In itself this is not a surprise or unique to SARS-CoV-2. The pattern of illness, recovery, then recurrence of certain features such as sweats and fatigue (often extreme) similar to experiences of patients post-Dengue fever. Persisting impact on lung function was seen with MERS and SARS – it remains unclear if the frequently seen fibrosis post-ventilation will improve in the longer term - as was post-infective fatigue.
We also should not be surprised that patients who were critically ill have long-lasting complications. Existing data shows that 10% of critically ill patients from any cause develop chronic fatigue – this could translate in to thousands of people from this pandemic.
And we shouldn’t focus solely on the physical – there is significant impact on mental health as well. Of critical care patients with ARDS at 2 years later 4 in 10 have anxiety, 3 in 10 depression and 2 in 10 PTSD. 70% in critical care have delirium in hospital, 1 in 5 still have some after 6 months, and studies have linked coronaviruses with the development of neurodegenerative disorders such as Alzheimer’s.
None of all this accounts for the elephant in the room – for all those diagnosed “clinically” in the community in the early days when there was no access to tests we simply have no idea if what we are dealing with was SARS-CoV-2. We all hoped antibody testing would provide clarity but instead it has proved another source of confusion. Post-COVID syndrome may not be covid at all in many.
So what can we do? There is no data to help us – there just hasn’t yet been enough time - thankfully first principles of good general practice can. So here’s some suggestions for managing patients with continuing symptoms:
- Keep an open mind
- Even with confirmed COVID cases, persisting or new symptoms could be something else. History remains key, examine where necessary. Target investigations based on your findings rather than testing everything – we will only dig ourselves a hole.

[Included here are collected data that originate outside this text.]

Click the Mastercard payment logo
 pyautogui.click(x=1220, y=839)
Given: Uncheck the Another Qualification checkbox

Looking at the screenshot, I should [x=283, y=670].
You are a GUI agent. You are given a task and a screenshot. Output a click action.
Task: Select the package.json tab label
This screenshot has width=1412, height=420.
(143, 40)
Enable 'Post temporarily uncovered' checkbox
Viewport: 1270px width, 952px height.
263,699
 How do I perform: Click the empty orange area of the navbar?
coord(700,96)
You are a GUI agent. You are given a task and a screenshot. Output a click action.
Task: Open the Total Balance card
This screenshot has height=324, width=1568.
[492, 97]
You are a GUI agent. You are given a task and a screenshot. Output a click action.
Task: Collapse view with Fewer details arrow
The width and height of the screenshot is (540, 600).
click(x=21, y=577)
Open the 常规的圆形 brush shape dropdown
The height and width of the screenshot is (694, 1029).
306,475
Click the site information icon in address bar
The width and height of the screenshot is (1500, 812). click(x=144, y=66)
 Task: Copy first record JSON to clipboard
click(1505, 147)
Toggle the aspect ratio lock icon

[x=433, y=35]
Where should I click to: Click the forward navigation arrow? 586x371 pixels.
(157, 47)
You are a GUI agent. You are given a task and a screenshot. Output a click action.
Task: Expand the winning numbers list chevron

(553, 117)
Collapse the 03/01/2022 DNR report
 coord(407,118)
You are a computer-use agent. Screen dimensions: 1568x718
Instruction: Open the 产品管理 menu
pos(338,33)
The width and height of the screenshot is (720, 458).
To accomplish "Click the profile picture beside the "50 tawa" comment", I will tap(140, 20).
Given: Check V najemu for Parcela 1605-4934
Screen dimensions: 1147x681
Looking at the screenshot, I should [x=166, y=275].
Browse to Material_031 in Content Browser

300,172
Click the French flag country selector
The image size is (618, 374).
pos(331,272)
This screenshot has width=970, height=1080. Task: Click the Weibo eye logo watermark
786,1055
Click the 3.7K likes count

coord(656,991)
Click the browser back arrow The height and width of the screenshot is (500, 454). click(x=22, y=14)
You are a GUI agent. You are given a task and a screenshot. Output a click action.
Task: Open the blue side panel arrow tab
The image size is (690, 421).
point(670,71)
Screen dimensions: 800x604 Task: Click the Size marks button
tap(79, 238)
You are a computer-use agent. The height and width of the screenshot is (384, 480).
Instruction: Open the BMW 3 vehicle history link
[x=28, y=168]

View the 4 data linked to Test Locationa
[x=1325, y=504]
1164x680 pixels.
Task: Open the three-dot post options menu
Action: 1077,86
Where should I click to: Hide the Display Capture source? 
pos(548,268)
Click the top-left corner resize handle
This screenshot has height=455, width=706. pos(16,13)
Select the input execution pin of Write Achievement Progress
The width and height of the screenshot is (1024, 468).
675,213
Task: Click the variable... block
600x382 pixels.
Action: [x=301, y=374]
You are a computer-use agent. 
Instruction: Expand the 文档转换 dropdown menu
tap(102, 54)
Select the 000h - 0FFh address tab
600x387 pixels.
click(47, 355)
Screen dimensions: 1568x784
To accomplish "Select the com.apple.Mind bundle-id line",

- NHS England/NHS Improvement have published a detailed document on how to manage hospital inpatients with their recovery after discharge, which is also applicable to community cases. This covers a wide range of physical and mental sequelae and unsurprisingly there is a strong emphasis on community care. There are some specific recommendations:
- Patients with radiological signs of COVID-19 should have a repeat CXR at 12 weeks (or 6 weeks if there’s any concern about possible lung cancer) to ensure there are not persistent changes.
- Persisting respiratory symptoms, physiological impairment or CXR abnormalities should be referred for lung function tests and CT.
- Refer for pulmonary rehab 6-8 weeks post-discharge for persistent breathlessness – there is a similar recommendation for cardiac rehab if myocardial injury.
- If a patient has persisting mental health issues signpost self-referral to IAPT services. Ideally, there should also be post-ICU-specific support from secondary care.
- Particularly for persistent breathlessness the Post-COVID Hub website, set up by Asthma UK and the British Lung Foundation, has practical tips to help patients manage and improve their symptoms.
- And for ongoing fatigue, while the debate about the best way to manage this will continue to rage, the Royal College of Occupational Therapists have published practical advice on how to manage post-COVID fatigue in a step-wise fashion.